[Digital Today reporter Chi-gyu Hwang] Worksphear on April 23 took part in the National Artificial Intelligence (AI) Strategy Committee's "Relay Forum for a Major Overhaul of Talent and Education Systems in the AI Transition Period" and shared the direction of changes in the youth job market and policy responses needed in the AX (AI Transformation) era.
Speaker Jun-su Kim (김준수), head of Value Growth and chief human resources officer (CHRO) at Worksphear, diagnosed structural changes in the employment market based on actual hiring data and presented the role of an HR platform to ease mismatches between talent and companies.
Kim said the structure was not that AI had reduced jobs but that "talent density" had increased. He said the number of job postings was holding steady but applicants were increasing, lifting applicants per posting by 13 percent and pushing the document-pass rate down to about half, creating a high-density competitive environment.

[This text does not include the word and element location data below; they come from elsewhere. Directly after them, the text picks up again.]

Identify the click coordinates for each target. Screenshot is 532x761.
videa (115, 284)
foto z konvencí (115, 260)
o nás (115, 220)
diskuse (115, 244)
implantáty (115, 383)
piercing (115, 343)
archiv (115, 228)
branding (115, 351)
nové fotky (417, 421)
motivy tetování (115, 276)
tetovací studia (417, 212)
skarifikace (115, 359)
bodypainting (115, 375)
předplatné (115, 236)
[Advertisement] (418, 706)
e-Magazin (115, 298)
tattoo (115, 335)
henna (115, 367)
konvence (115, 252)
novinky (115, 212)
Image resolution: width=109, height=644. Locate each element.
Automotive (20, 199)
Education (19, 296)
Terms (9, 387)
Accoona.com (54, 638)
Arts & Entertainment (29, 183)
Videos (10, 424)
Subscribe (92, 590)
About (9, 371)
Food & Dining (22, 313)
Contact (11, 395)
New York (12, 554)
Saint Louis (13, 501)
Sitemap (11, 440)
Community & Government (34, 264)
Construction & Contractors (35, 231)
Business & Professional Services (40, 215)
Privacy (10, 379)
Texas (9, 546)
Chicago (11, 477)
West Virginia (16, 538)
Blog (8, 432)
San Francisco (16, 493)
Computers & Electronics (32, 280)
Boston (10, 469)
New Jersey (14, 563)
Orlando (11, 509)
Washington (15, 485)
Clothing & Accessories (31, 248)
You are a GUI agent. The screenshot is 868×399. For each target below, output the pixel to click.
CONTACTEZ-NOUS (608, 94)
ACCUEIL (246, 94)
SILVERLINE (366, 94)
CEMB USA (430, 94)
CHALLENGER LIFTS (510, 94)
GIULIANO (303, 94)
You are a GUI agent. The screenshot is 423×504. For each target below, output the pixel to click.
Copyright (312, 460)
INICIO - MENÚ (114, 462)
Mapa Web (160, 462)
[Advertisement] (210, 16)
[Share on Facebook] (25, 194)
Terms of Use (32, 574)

He added that while 89 percent of companies were hiring, more than 60 percent were failing to meet their hiring targets. He said the core issue was not a decline in hiring but "higher matching difficulty", namely mismatches.
He also stressed that AI was reshaping the labour structure rather than replacing jobs. Worksphear data showed AI-related job postings rose 112 percent over the past five years, and demand was expanding rapidly among entry-level jobs and in non-capital regions as well.
Kim said market demand was shifting toward talent that can use AI and that AI-use capability was becoming a basic requirement across most jobs, including marketing, HR and planning, not just development. On the direction of talent development, he suggested that reskilling policies that support job transitions and redesigning capabilities were important to ease employment anxiety felt by young people, rather than an approach focused simply on increasing the number of jobs. He also suggested that a more precise employment response would be possible when private-sector hiring data and public policy were combined.